Our one possibility of not living in fear, of not being defined by our shame or our barrenness can only be grounded in our growing awareness that, “Though the mountains leave their place and the hills be shaken, My love shall never leave you nor my covenant of peace be shaken, says the Lord, who has mercy on you” (Is 54,10). Do we realize that what’s behind these apparently simple actions is this history of God’s preference for us? It was this preference, experienced in being freed from Egypt, that allowed the people of Israel to treat foreigners in a way that was so unusual for that time period. “So you too must befriend the alien, for you were once aliens yourselves in the land of Egypt” (Dt 10:19). The culmination of that preference was when the Word became flesh; He came to dwell among us and now, through the Church, generates men and women who look at others dominated by concern for their destiny. Without the awareness of this gaze and its predilection for me and for you, there is no Christmas! We would be left with an empty ritual, like the many things we do that bring us no joy.

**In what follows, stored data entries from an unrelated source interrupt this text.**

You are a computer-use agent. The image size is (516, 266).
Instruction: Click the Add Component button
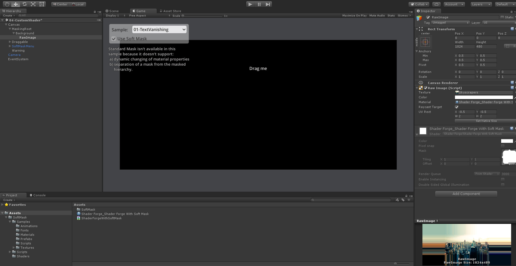tap(466, 194)
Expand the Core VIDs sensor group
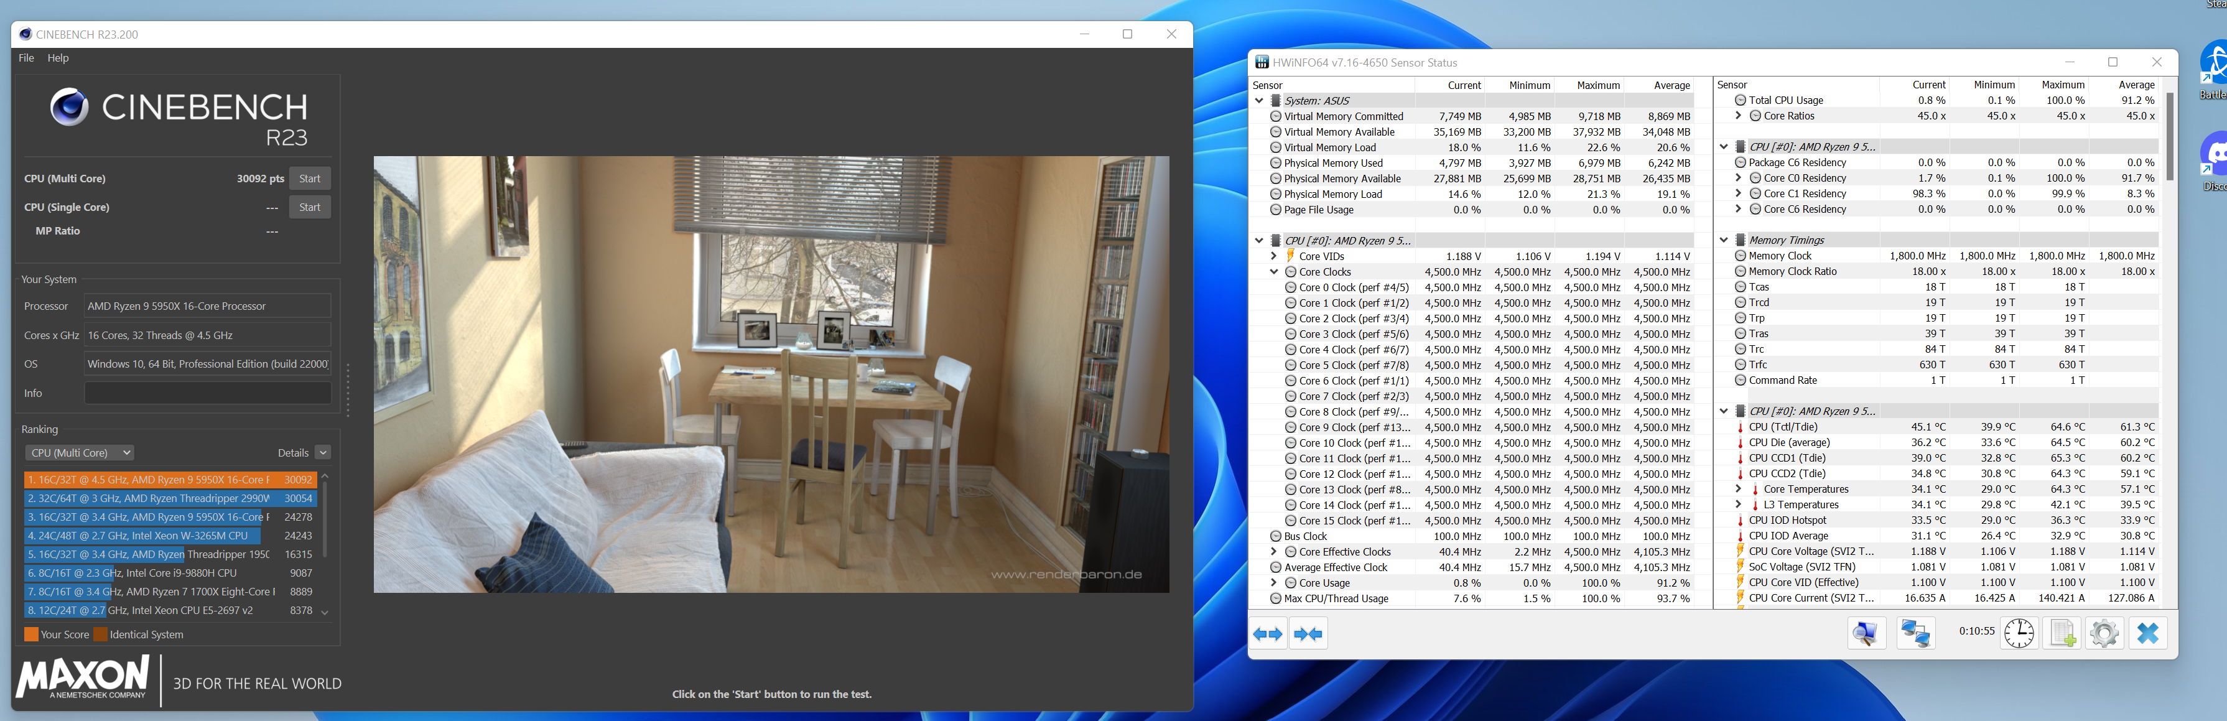The height and width of the screenshot is (721, 2227). tap(1273, 256)
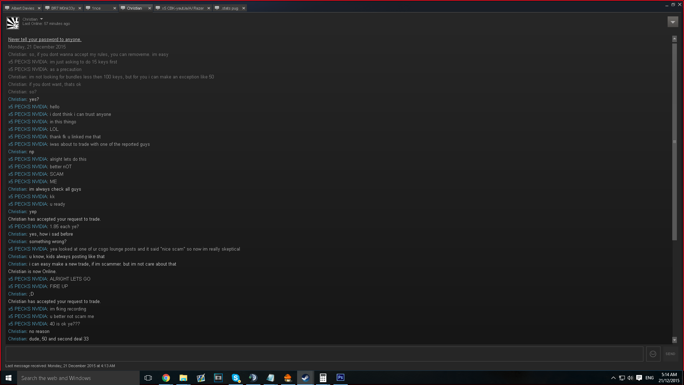Click the chat scrollbar down arrow
The width and height of the screenshot is (684, 385).
coord(674,340)
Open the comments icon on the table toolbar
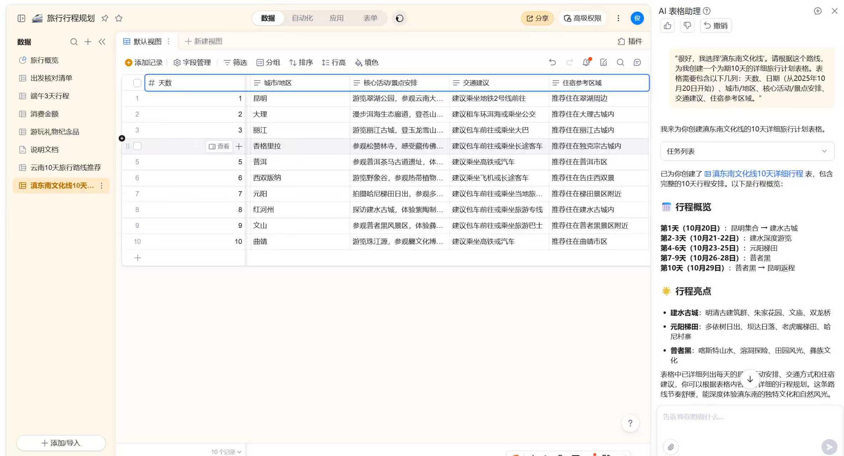844x456 pixels. pos(637,62)
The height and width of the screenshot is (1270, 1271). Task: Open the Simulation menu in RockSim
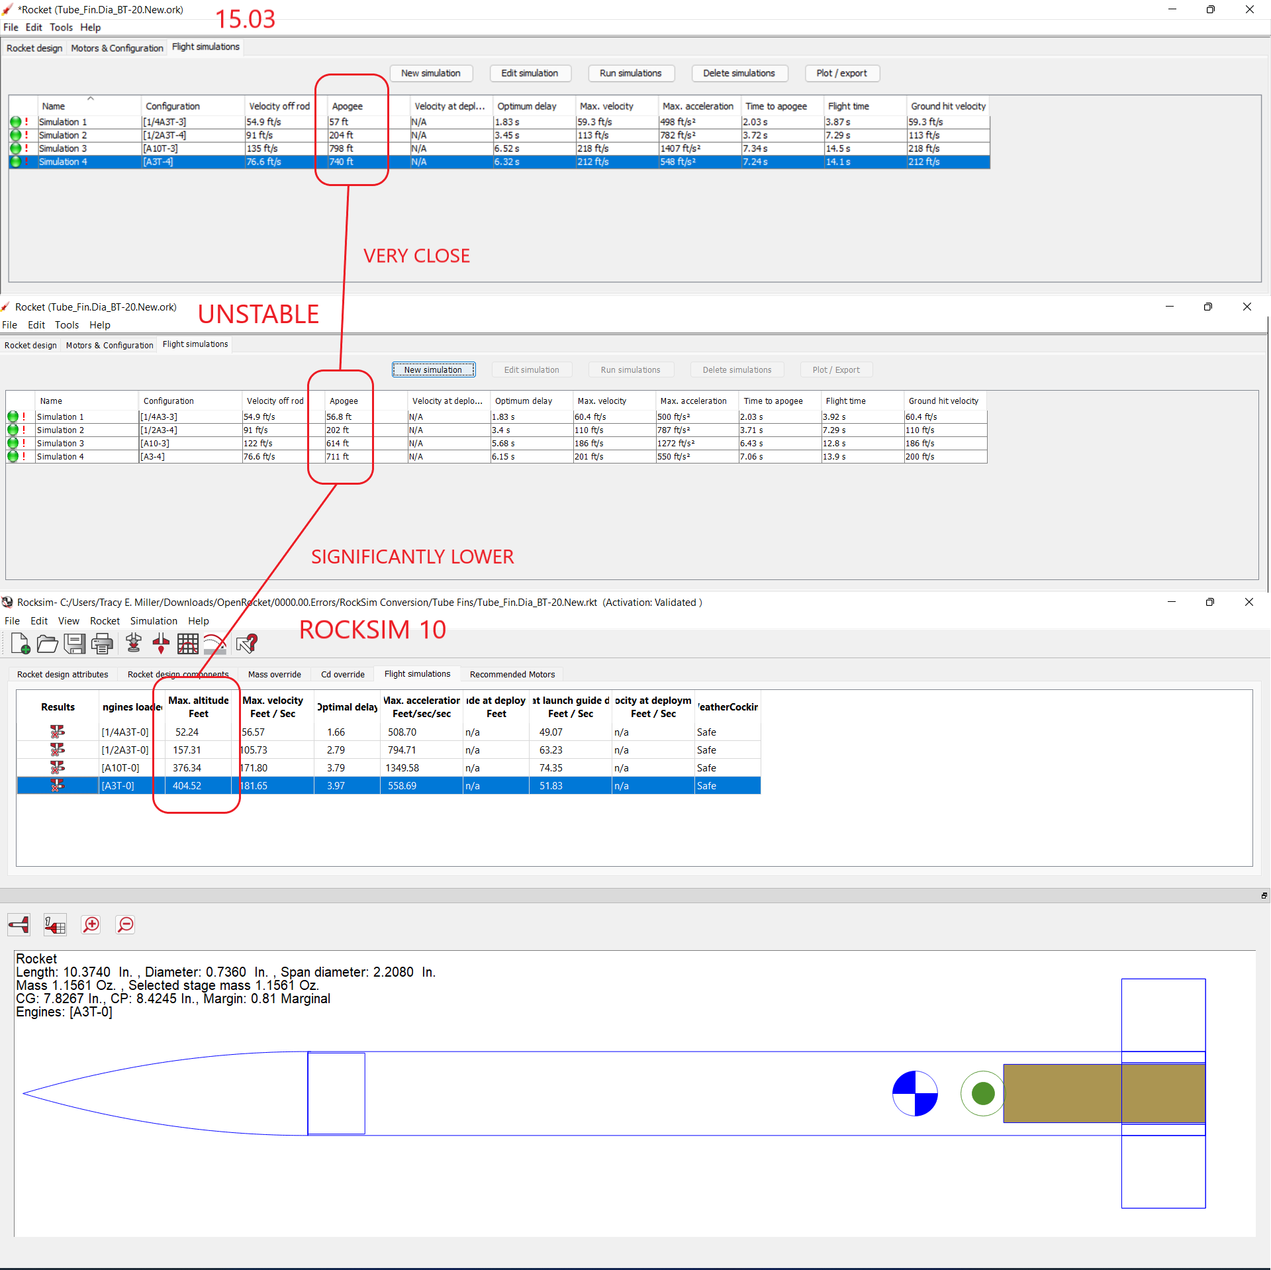pos(153,620)
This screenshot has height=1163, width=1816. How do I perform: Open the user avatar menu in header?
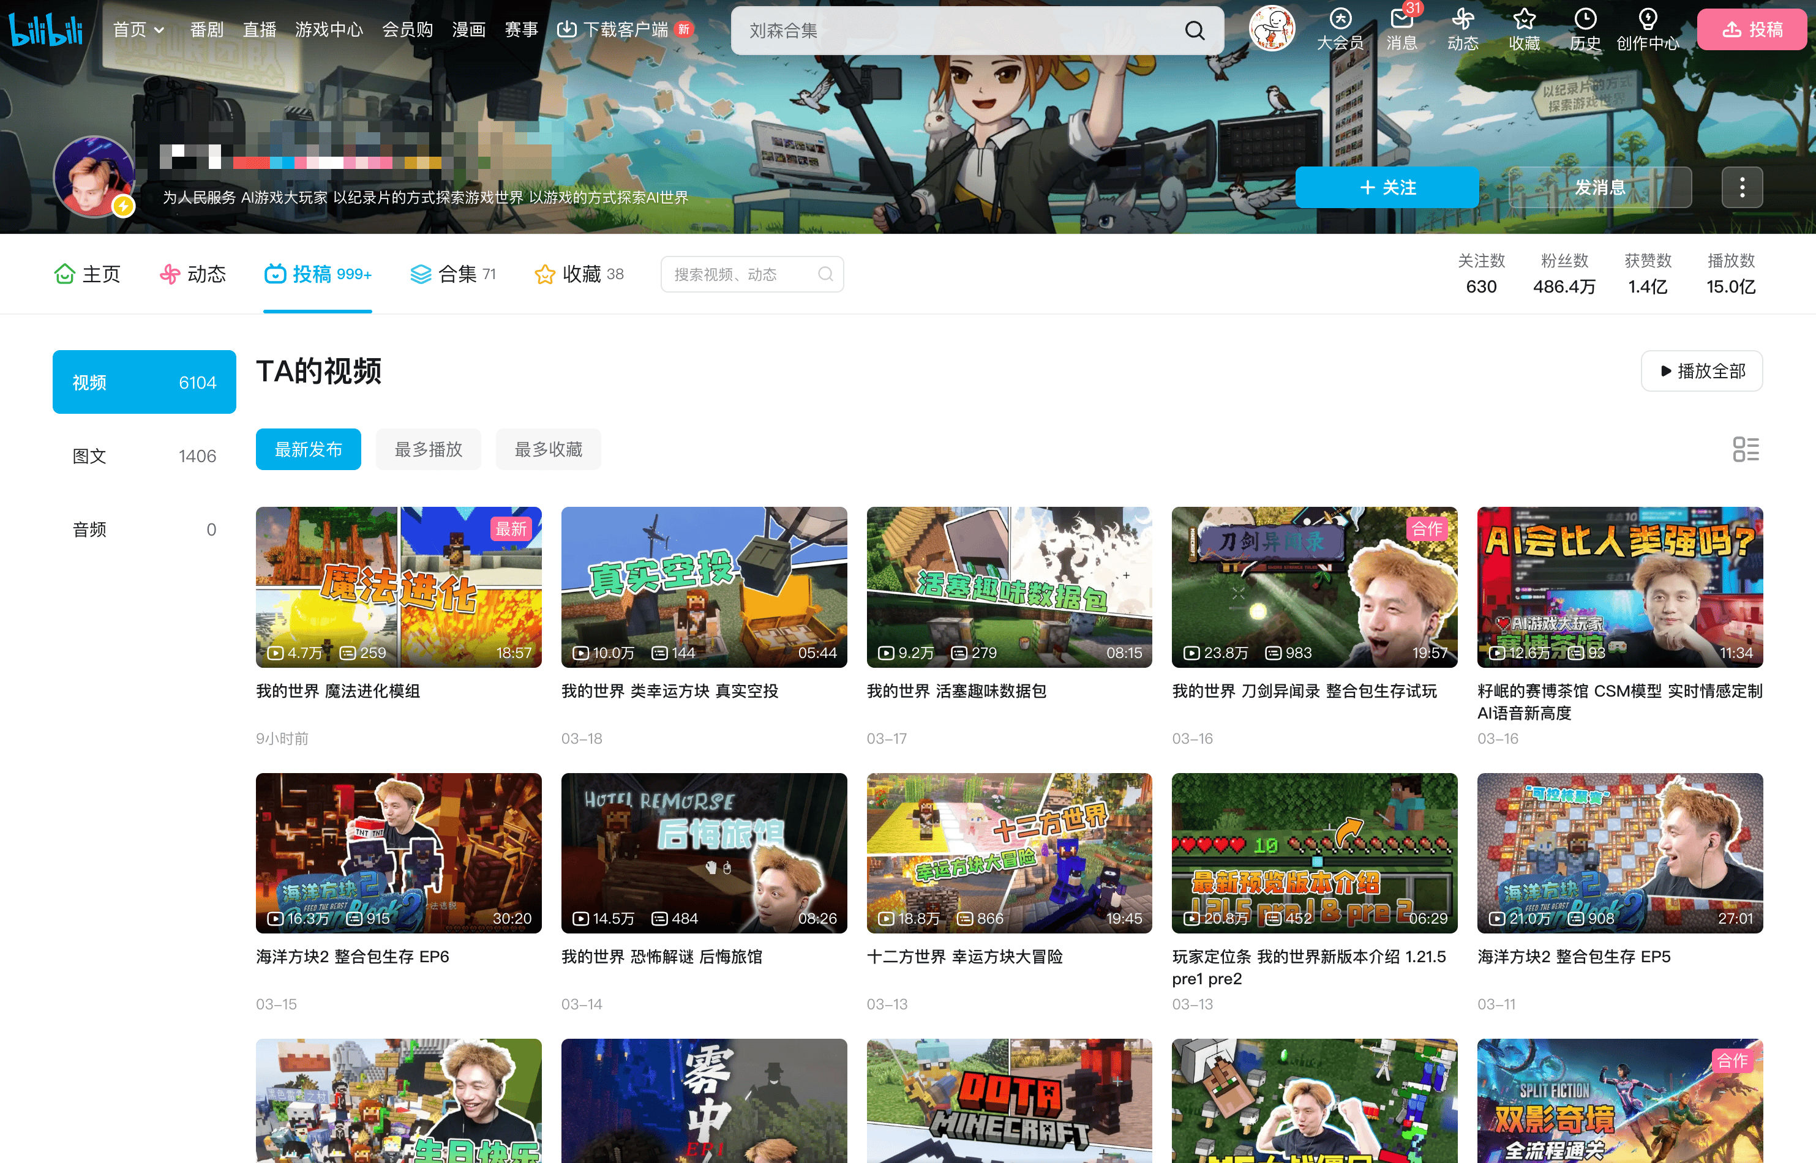[x=1271, y=29]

Christmas would no longer be this origin happening again, this event that started the great history of true humanity, which we are a part of, happening anew. Instead, it would be the tired repetition of a tradition incapable of moving our hearts or generating these human gestures that make such an impression on others. And so we are full of gratitude for the Pope, who understood our great need. The Year of Mercy is that gaze happening again today, that love that comes to meet us wherever we are, just as we are. It happens through unfamiliar faces who, in their rejoicing, just like John the Baptist in Elizabeth’s womb, give us back our life and invite us to recognize God’s design–what “seems like nothing” but is God’s design–which for two thousand years has reached us through a face: “God–the mystery, destiny made man– makes Himself present right now to you and to me, to all those who are called to see and recognize Him through a face: a new human face we run into” (Fr. Giussani). A face that leads us to ask with a disarming simplicity, “What’s your name? How are you?” and moves others to tears. Recognizing the way that God calls us–through the most unfamiliar faces– is the only way not to make God’s plan of mercy for us in vain, and the only way to continue to give witness to that gaze that truly frees us, in any situation.